§ **Task details**
Copy the material word for word from its first line through the line containing "nav-link-page-4: Page 1 is", including both of those lines. Leave the pictures out of your copy.
-------- Records for this exercise
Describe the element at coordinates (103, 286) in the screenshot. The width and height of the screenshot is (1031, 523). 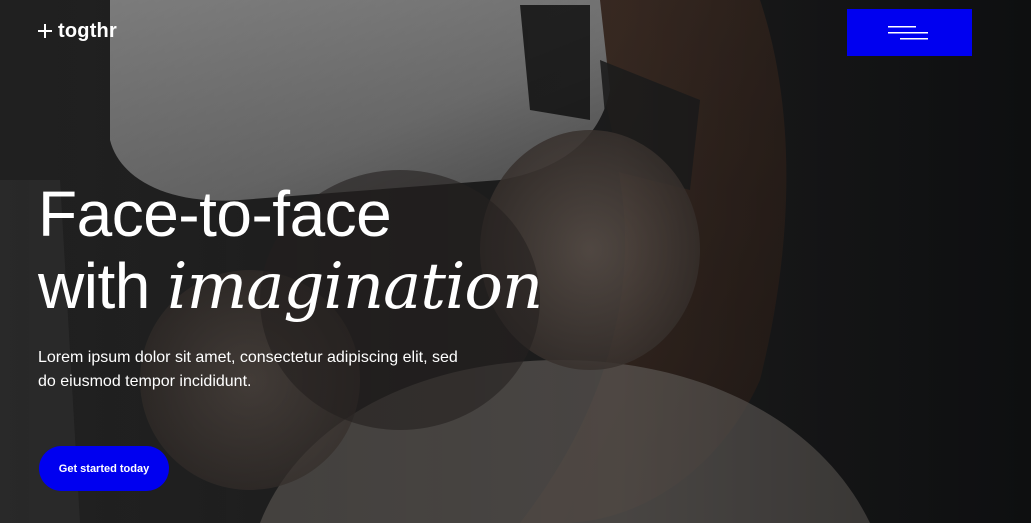
I see `headline-line-2-prefix: with` at that location.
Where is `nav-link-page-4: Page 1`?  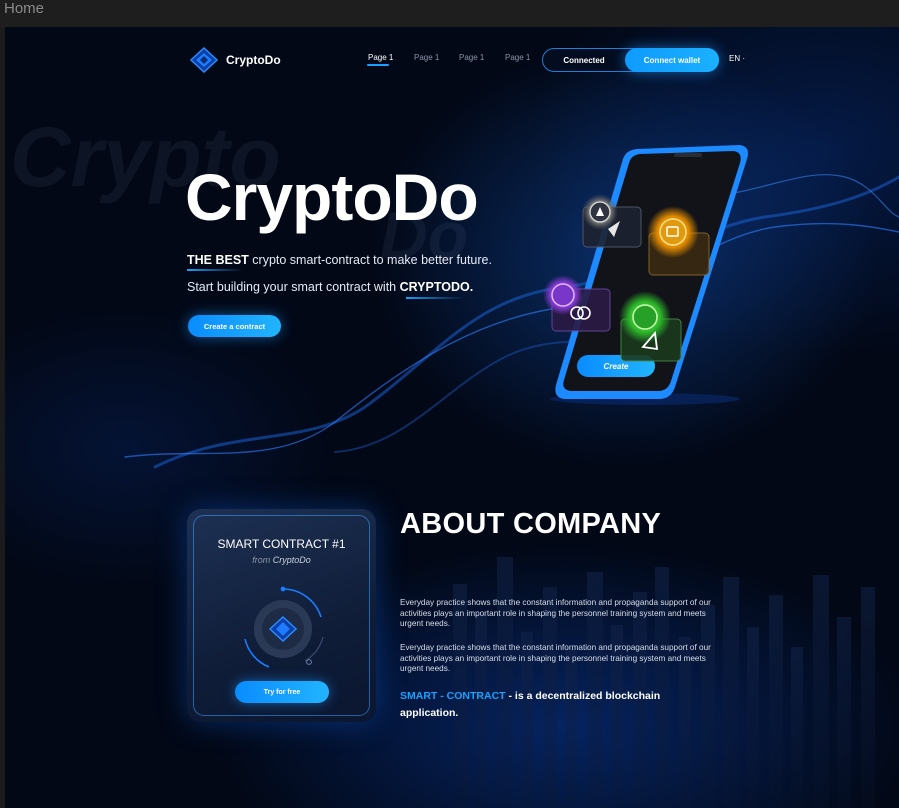
nav-link-page-4: Page 1 is located at coordinates (518, 58).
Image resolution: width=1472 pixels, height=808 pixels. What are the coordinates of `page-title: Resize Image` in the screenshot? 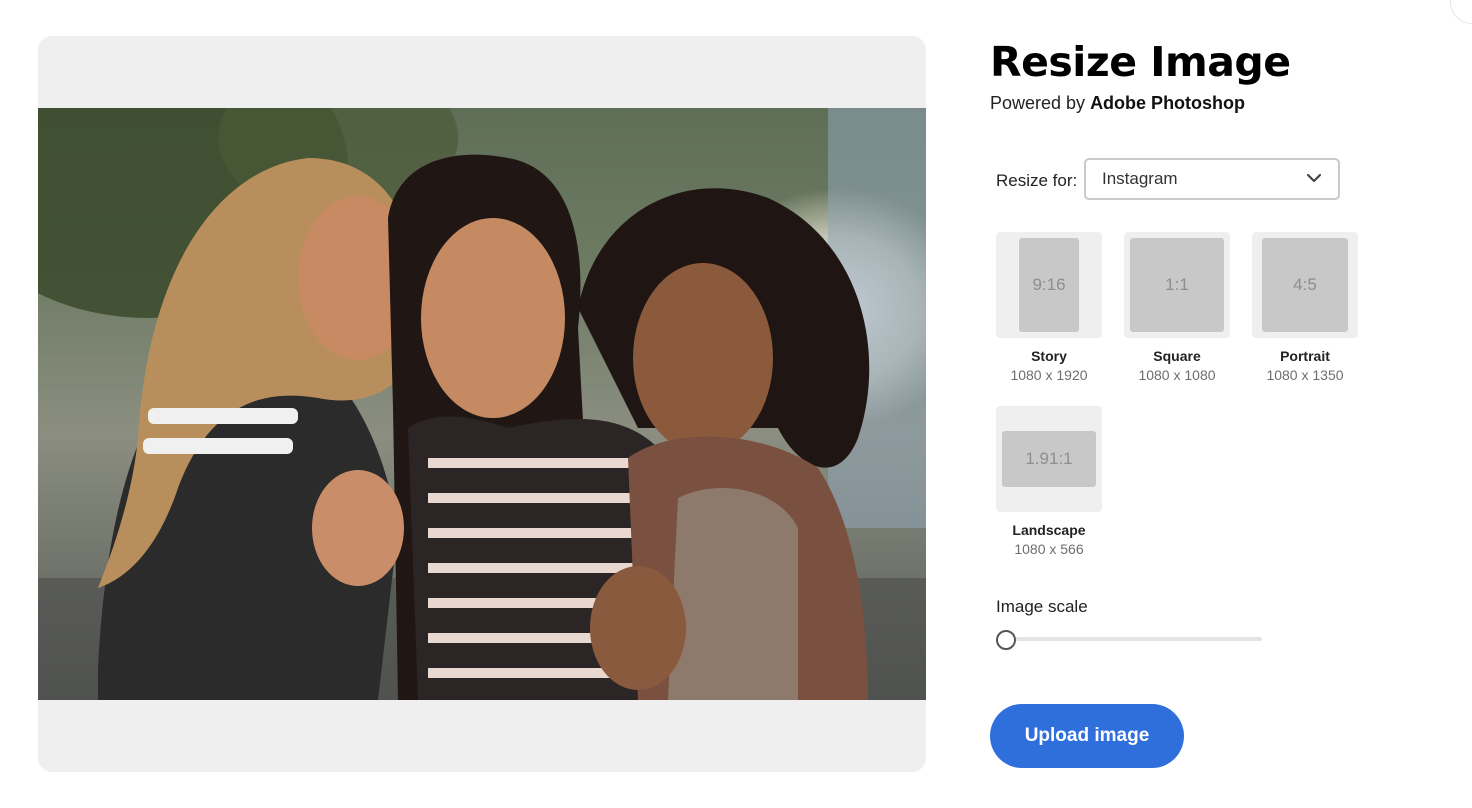 It's located at (1140, 62).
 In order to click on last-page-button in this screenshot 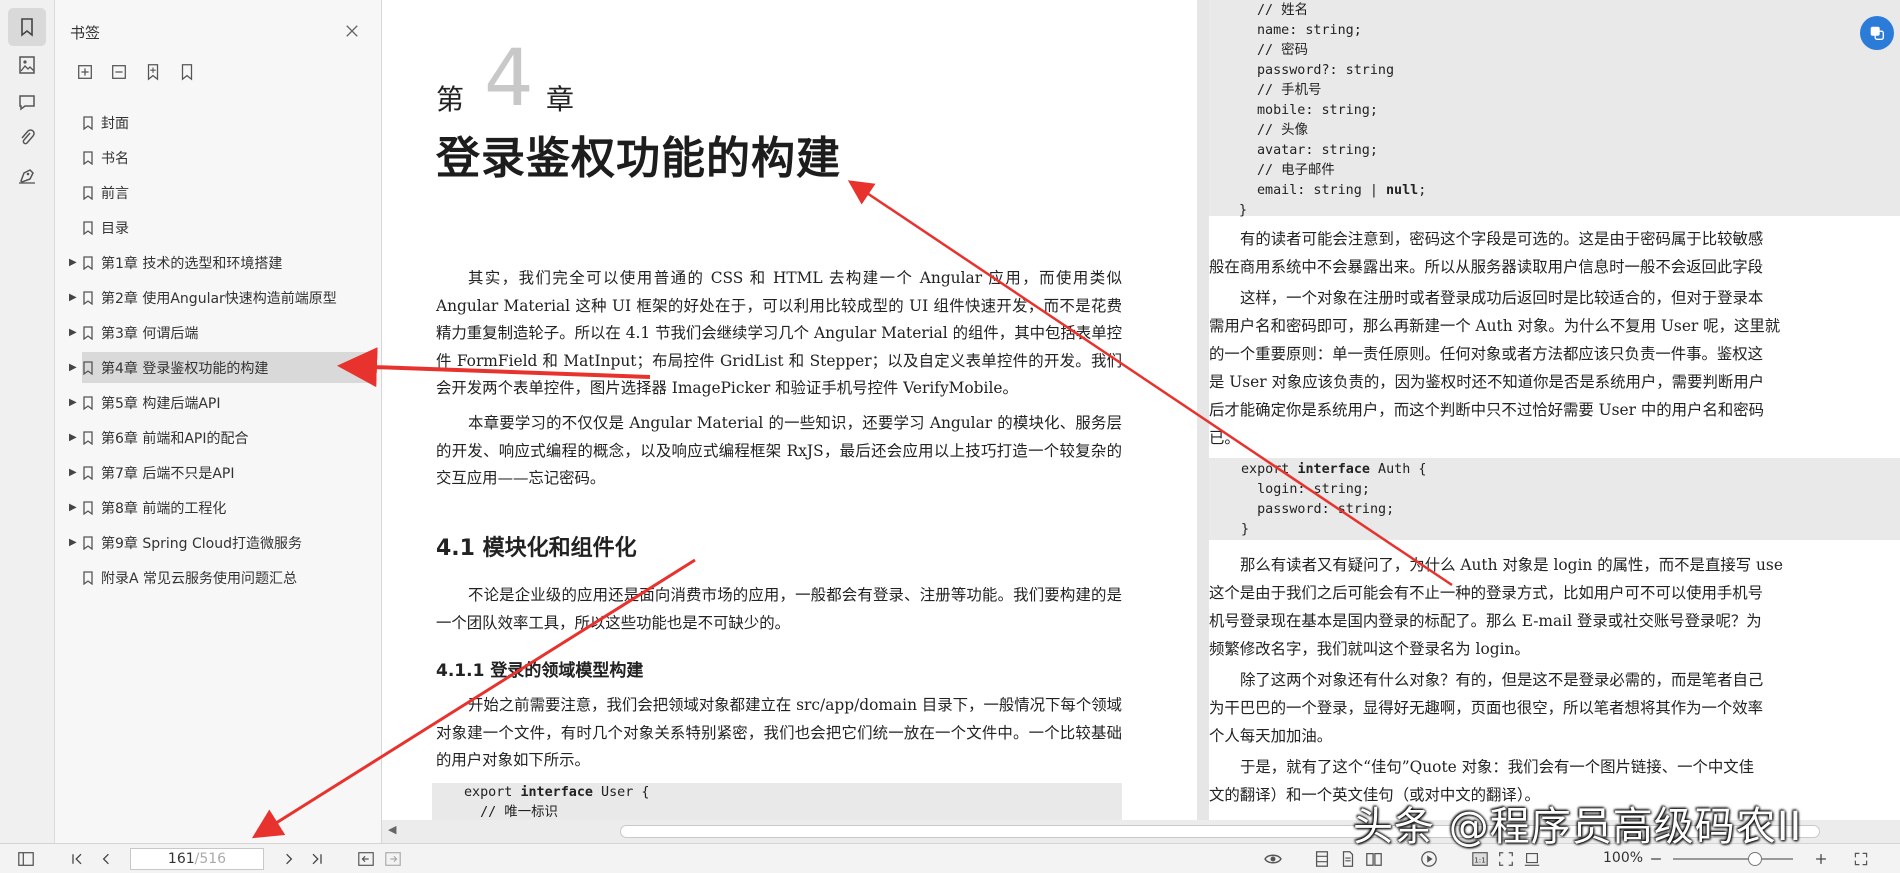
----------------
§ **Reply**
Describe the element at coordinates (103, 286) in the screenshot. The width and height of the screenshot is (1031, 523). 
I see `headline-line-2-prefix: with` at that location.
Where is `nav-link-page-4: Page 1`?  
nav-link-page-4: Page 1 is located at coordinates (518, 58).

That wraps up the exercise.